Data governance addresses data retention policies by establishing clear rules, processes, and accountability for how long data is stored and when it should be deleted. It ensures retention practices align with legal requirements, business needs, and risk management goals. For example, a governance framework might define roles like data stewards to oversee retention schedules, document retention periods for specific data types (e.g., customer logs vs. financial records), and enforce automated deletion workflows. This prevents scenarios where data is kept indefinitely, which could lead to compliance violations or unnecessary storage costs.

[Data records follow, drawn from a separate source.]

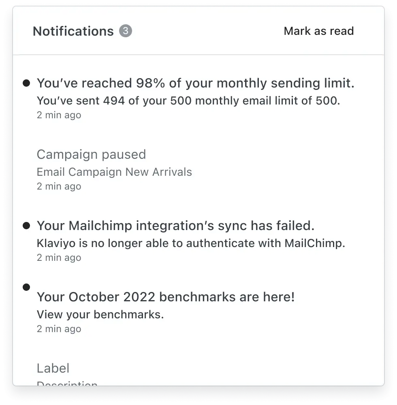The width and height of the screenshot is (397, 405).
Task: Click Mark as read
Action: click(319, 31)
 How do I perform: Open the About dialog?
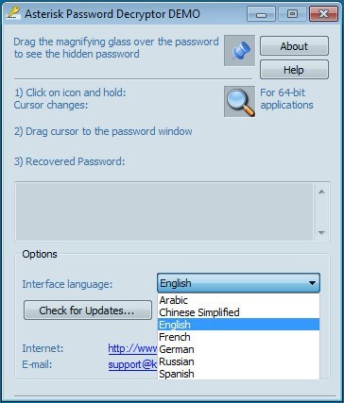[294, 46]
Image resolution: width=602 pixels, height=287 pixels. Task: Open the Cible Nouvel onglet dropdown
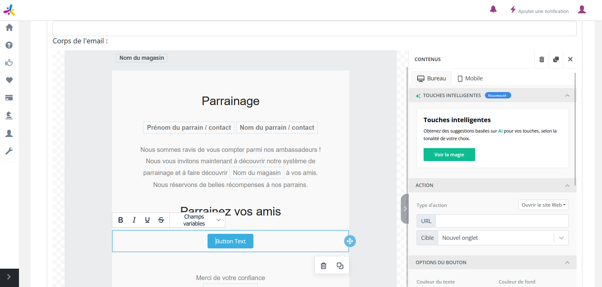[503, 238]
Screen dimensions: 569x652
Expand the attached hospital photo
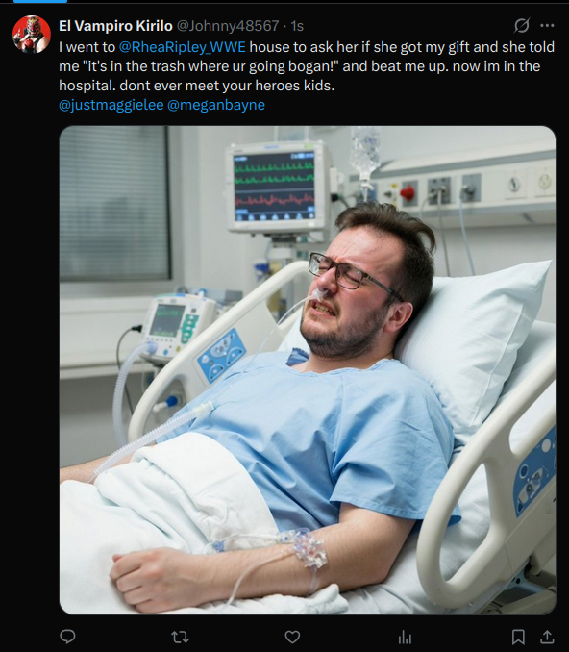[x=308, y=370]
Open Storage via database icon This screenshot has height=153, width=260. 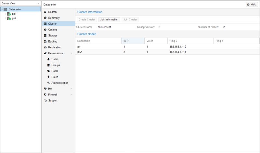tap(46, 36)
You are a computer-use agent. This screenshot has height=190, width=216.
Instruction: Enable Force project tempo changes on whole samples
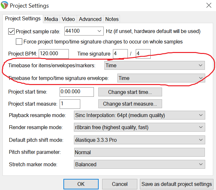coord(19,42)
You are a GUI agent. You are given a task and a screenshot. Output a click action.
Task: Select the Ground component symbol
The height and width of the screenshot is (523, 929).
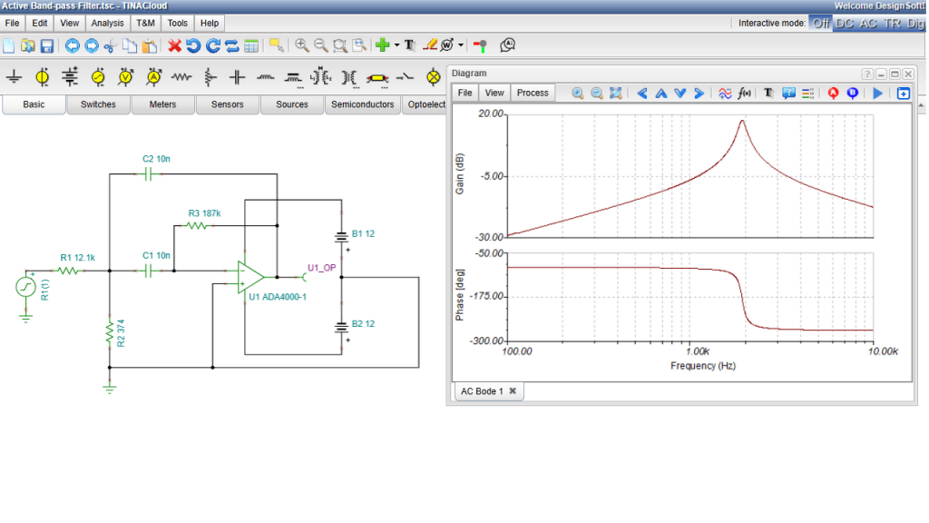point(15,77)
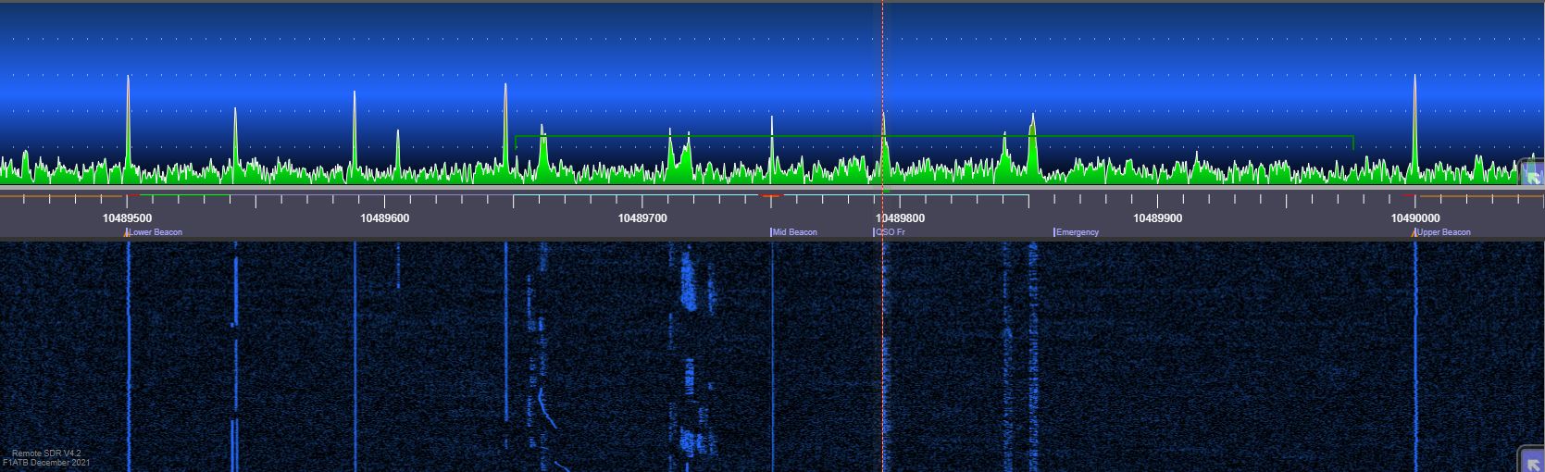This screenshot has width=1545, height=472.
Task: Click the orange Lower Beacon triangle icon
Action: 127,233
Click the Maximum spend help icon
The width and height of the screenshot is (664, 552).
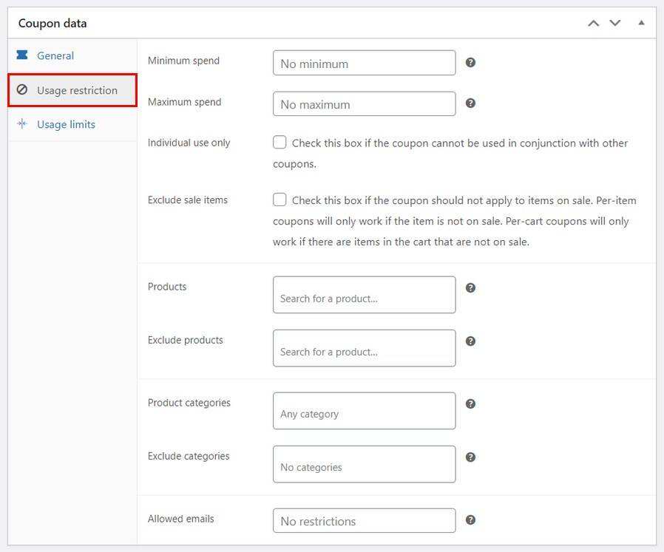[x=470, y=103]
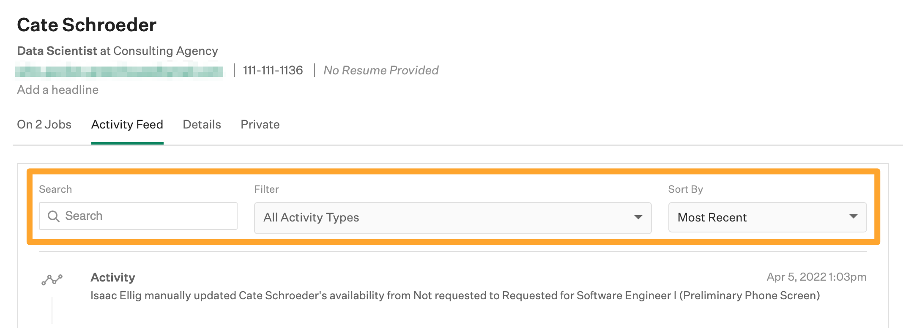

To implement retention policies, data governance provides technical guidelines for developers. This includes defining how data lifecycle management tools (like AWS S3 lifecycle rules or database retention flags) should be configured. For instance, a policy might require user activity logs to be encrypted, archived for 90 days, and then purged. Developers would codify these rules into infrastructure-as-code templates or scripts, ensuring consistency across systems. Governance also clarifies exceptions: medical data under HIPAA might require 6-year retention in a specific encrypted format, while marketing cookies might need deletion after 12 months. These technical specs reduce ambiguity and help avoid manual errors.

Finally, governance enforces compliance through monitoring and audits. Automated checks (like cron jobs or cloud-native tools) verify that data is deleted on schedule, while audit logs track retention actions for regulatory reporting. If a system fails to purge expired data, alerts notify engineers to investigate. Governance also mandates periodic reviews: a team might audit backups annually to ensure old datasets aren’t retained beyond policy limits. This structured approach ensures retention isn’t just a one-time setup but an ongoing process, minimizing legal risks and keeping storage costs predictable for technical teams.